● **What you are asked to do**: In the entries from the start through the line containing "click(107, 67)", change "Instruction" to "Command" and reproduce those lines with everything else unchanged.
═══
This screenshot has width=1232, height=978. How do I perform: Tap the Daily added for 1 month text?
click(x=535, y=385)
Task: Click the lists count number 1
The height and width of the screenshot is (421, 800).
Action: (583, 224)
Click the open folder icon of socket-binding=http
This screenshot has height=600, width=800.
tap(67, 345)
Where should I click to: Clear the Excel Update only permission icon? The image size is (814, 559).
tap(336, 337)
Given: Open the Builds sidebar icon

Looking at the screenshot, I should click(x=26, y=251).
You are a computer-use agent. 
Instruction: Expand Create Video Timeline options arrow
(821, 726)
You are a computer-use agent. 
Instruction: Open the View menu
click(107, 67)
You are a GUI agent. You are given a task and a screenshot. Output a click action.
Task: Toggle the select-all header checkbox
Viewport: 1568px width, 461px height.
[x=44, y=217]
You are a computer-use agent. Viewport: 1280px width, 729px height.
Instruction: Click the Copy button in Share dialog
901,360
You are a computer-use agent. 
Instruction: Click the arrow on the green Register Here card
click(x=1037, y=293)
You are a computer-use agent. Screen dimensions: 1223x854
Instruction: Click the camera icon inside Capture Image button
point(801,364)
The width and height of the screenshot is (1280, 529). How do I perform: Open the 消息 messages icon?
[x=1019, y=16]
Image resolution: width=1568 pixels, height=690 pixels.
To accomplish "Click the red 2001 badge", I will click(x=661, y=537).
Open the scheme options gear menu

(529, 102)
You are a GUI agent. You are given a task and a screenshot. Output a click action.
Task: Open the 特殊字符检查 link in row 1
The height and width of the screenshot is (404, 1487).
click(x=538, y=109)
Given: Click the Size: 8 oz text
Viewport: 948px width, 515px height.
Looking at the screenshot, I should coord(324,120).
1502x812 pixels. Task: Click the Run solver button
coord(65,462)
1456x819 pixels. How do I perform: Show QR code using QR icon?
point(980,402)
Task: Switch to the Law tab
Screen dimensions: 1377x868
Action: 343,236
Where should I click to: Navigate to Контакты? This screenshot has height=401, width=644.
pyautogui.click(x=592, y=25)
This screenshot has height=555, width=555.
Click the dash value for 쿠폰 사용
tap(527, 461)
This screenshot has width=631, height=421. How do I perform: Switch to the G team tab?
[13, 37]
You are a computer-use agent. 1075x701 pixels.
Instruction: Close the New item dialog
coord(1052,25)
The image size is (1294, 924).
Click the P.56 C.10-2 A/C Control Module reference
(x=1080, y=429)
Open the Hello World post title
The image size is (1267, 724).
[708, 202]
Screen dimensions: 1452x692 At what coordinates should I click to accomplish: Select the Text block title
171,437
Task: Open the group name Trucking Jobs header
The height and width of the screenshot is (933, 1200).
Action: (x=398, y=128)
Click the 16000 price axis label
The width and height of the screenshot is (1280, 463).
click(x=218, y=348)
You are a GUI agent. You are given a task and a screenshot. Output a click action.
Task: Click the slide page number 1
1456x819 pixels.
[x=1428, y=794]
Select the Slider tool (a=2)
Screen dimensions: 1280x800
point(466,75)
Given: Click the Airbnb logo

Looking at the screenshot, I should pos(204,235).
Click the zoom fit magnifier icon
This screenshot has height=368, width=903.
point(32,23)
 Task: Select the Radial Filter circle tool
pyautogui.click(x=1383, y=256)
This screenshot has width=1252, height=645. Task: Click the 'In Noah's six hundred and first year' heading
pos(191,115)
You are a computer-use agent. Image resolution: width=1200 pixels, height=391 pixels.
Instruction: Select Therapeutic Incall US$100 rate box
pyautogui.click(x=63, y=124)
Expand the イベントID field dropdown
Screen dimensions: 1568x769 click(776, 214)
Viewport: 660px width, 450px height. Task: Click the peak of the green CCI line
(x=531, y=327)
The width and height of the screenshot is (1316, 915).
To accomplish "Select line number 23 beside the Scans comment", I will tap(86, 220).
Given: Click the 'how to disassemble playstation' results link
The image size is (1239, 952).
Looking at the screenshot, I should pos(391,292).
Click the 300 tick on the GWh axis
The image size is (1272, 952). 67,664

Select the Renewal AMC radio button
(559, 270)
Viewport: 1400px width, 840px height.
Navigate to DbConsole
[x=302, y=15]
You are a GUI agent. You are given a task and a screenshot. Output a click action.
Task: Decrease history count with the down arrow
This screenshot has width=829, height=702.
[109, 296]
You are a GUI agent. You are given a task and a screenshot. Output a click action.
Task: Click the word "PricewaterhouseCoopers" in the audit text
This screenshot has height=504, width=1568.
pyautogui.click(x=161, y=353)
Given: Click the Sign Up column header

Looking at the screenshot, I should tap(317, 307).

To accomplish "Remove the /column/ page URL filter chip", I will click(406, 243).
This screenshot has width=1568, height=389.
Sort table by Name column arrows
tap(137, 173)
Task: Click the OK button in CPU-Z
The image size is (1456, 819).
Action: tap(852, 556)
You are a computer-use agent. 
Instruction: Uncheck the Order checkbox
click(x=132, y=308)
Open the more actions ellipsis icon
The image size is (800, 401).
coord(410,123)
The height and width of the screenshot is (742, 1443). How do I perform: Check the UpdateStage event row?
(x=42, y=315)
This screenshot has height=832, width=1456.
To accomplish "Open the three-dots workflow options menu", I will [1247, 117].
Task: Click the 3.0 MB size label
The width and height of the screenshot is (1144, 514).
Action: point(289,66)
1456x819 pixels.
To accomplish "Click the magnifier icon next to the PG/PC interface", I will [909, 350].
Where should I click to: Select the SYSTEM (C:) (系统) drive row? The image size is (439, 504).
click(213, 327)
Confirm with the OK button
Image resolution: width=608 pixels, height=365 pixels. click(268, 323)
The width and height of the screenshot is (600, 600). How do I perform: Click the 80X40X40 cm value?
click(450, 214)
═══
● **Exercise answer**:
This screenshot has width=1232, height=978. How do I perform: Tap the Daily added for 1 month text?
click(x=535, y=385)
Task: Click the lists count number 1
The height and width of the screenshot is (421, 800).
Action: (583, 224)
Click the open folder icon of socket-binding=http
This screenshot has height=600, width=800.
tap(67, 345)
Where should I click to: Clear the Excel Update only permission icon? The image size is (814, 559).
tap(336, 337)
Given: Open the Builds sidebar icon

Looking at the screenshot, I should click(x=26, y=251).
You are a computer-use agent. 
Command: Expand Create Video Timeline options arrow
(821, 726)
You are a computer-use agent. 
Command: Open the View menu
click(107, 67)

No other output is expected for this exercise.